The invention relates to a greenhouse environment parameter optimization decision method based on an improved SAC algorithm, which comprises the following steps: s1, taking greenhouse state data, greenhouse environment parameter decision data and greenhouse output data as reinforcement learning elements of a SAC algorithm, and filling an experience buffer area in advance by using historical artificial planting experience data; s2, generating a greenhouse simulator for simulating a greenhouse planting process; s3, designing the quantity of the SAC algorithm criticizer neural networks, and designing an objective function of the SAC algorithm actor neural network to obtain an improved SAC algorithm; s4, generating new greenhouse environment parameter decision data by utilizing the improved SAC algorithm, inputting the new greenhouse environment parameter decision data into the greenhouse simulator for a new planting period, putting the data into an experience buffer zone, and updating parameters of the criticizer neural network and parameters of the actor neural network by utilizing the data of the experience buffer zone; and S5, repeatedly executing the step S4 until a plurality of planting periods are completed, and obtaining the neural network.

Description

Greenhouse environment parameter optimization decision method based on improved SAC algorithm
Technical Field
The invention relates to the field of greenhouse environment parameter optimization, in particular to a greenhouse environment parameter optimization decision method based on an improved SAC algorithm.
Background
The greenhouse climate is an environmental climate under a semi-closed building created by people by utilizing agricultural facilities such as a plastic greenhouse, a sunlight greenhouse, a multi-span greenhouse and the like. Has wide application in melon, fruit, vegetable, flower and aquaculture. Greenhouse climate is a microclimate environment and is mainly affected by factors such as radiation, temperature, humidity, carbon dioxide and the like. The microclimate environment in the greenhouse directly influences the growth and development conditions of crops, so that the final crop yield and economic benefits of the greenhouse are determined by the climate selection of the whole greenhouse planting period.

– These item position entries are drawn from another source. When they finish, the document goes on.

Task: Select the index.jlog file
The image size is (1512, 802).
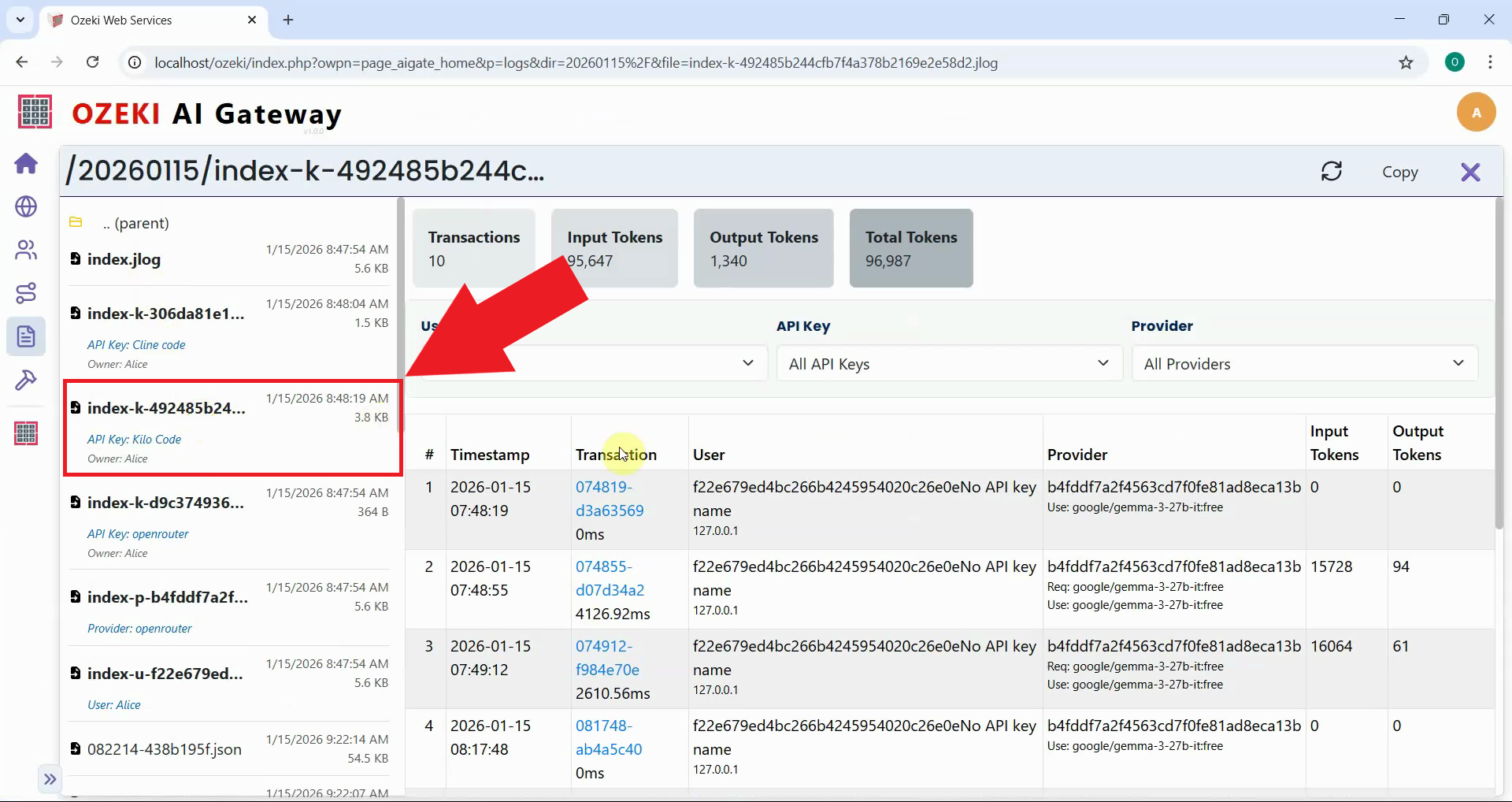Action: point(124,259)
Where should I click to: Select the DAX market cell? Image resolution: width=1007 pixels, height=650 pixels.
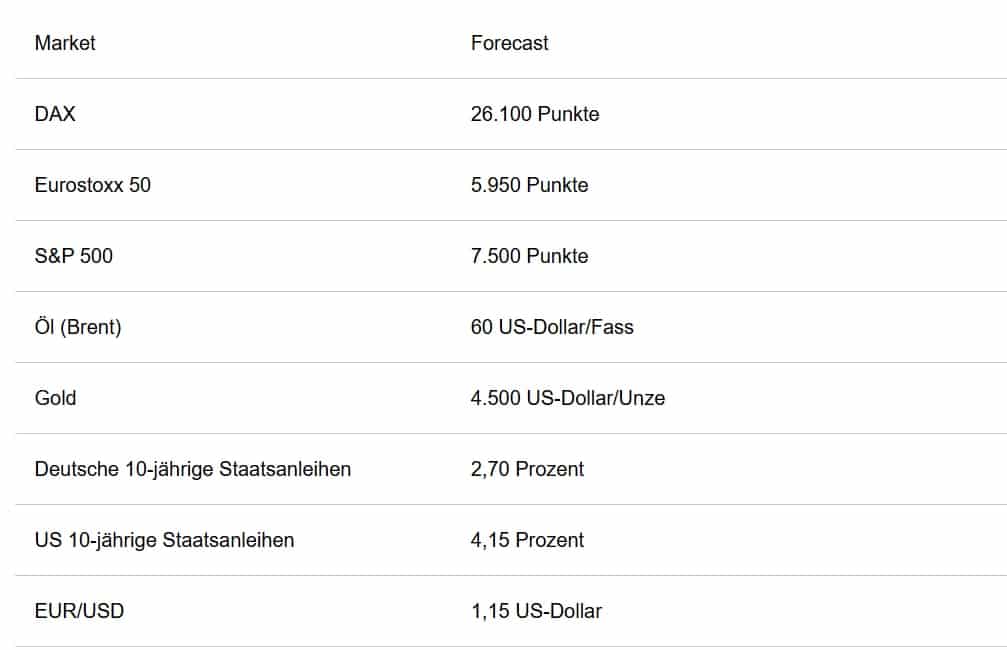[55, 114]
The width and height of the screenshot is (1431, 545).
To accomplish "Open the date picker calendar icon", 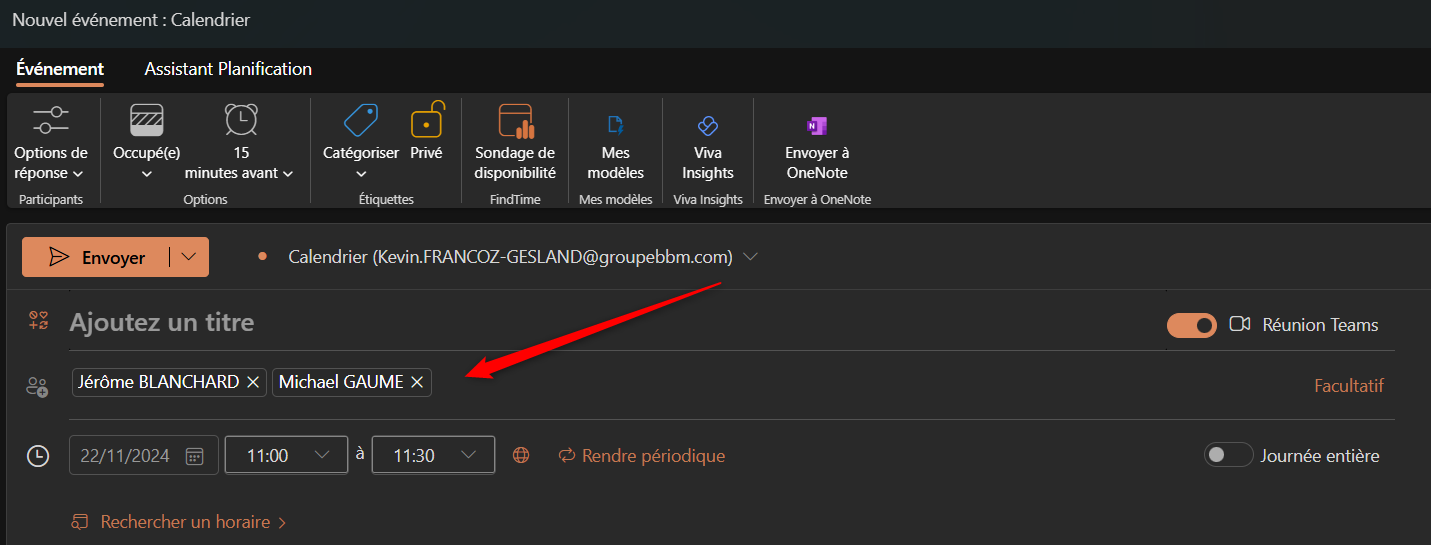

The selection of the set values of the climate environment parameters of the greenhouse is a very complex optimization decision problem due to the influence of the external environment, crop growth, energy cost and other factors. The current greenhouse environment parameter optimization method mainly comprises optimal control and model predictive control, and the control key point is that a relatively accurate model is utilized, and the temperature, carbon dioxide, artificial light supplementing size and the like in a crop planting period are optimized by taking the maximization of net profit of the greenhouse as a target. However, the methods are seriously dependent on the accuracy degree of the model, are not favorable for popularization to different types of greenhouse production and planting, and the optimization control algorithm using the model has high calculation complexity and low solving speed, and are not favorable for real-time decision of greenhouse environment parameter set values.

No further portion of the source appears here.